A problem I have with accepting Dave’s view is that it allows the person making 
a claim to not be subject to scrutiny,  Because, well, they feel that way so it 
must be true.   That there is some point at which precision impedes accuracy.  
It is a recipe for the proliferation of cult leaders.

> On May 17, 2022, at 7:55 AM, glen <[email protected]> wrote:
> 
> Right. This is why the wet monkey theory (along with many other false but 
> useful for manipulation heuristics) fails to capture anything important about 
> "groupthink". We can re-orient Dave's no-largest-model objection toward any 
> just-so manipulative rhetoric. Of course the choice of language biases the 
> description written in it! Sheesh. And, yes, it's important to make that 
> clear to any novice entering whatever domain. Pluralism (or parallax) of 
> languages is one mitigation tactic. But another common one is basic 
> error-checking, the social process of saying out loud your construction and 
> listening as others criticize, deconstruct, or outright ridicule it. Spend 
> too much time stewing in your own juices and your constructs become private. 
> Spend too much time socializing with those who agree and your constructs 
> become groupthink. Nick likes to say he's grateful for anyone who reads his 
> writing. But the actual good faith action is to criticize it. Reading it is 
> like nodding politely with the occasional "ah", "yes", "uh-huh" while someone 
> tells you their boring story. Engagement is the real objective. Reading is a 
> mere means to that end. And disagreement is demonstrative engagement.
> 
> But [dis]agreement isn't well-covered by "contrarian", "oppositional", or 
> "adversarial". Dualism is just one form of foundationalism. Monism < dualism 
> < trialism < quadrialism < ?. 4 forces? 17 objects? 3 types of object? Who 
> cares? Those particular numbers are schematic in the larger discipline of 
> disagreement. The foundation is important. But getting hung up on the 
> particular number/value misses the forest for the trees. Arguing over the 
> number of things in the foundation is akin to arguing about the meanings of 
> words. In the spirit of "not even wrong", it's not even sophistry.
> 
>> On 5/16/22 14:41, Marcus Daniels wrote:
>> Glen writes:
>> < Of course, we *could* be working our way into a fictitious corner. (E.g. 

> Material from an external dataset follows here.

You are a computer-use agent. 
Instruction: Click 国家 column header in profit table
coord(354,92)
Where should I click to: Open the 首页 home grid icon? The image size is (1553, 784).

>> the just-so story of the wet monkey thing 
>> <https://www.patheos.com/blogs/unreasonablefaith/2009/08/wet-monkey-theory/>,
>>  where all the kids who believe in the ability of formalism(s) to capture 
>> the world are simply thinking inside the box.) But what's the likelihood of 
>> that? I claim vanishingly small. >
>> Using the Standard Model, applied physicists and engineers build careers and 
>> do useful work.   Are they thinking in a box?   Perhaps.  But there are also 
>> physicists who are obsessed with poking holes in it and generalizing it.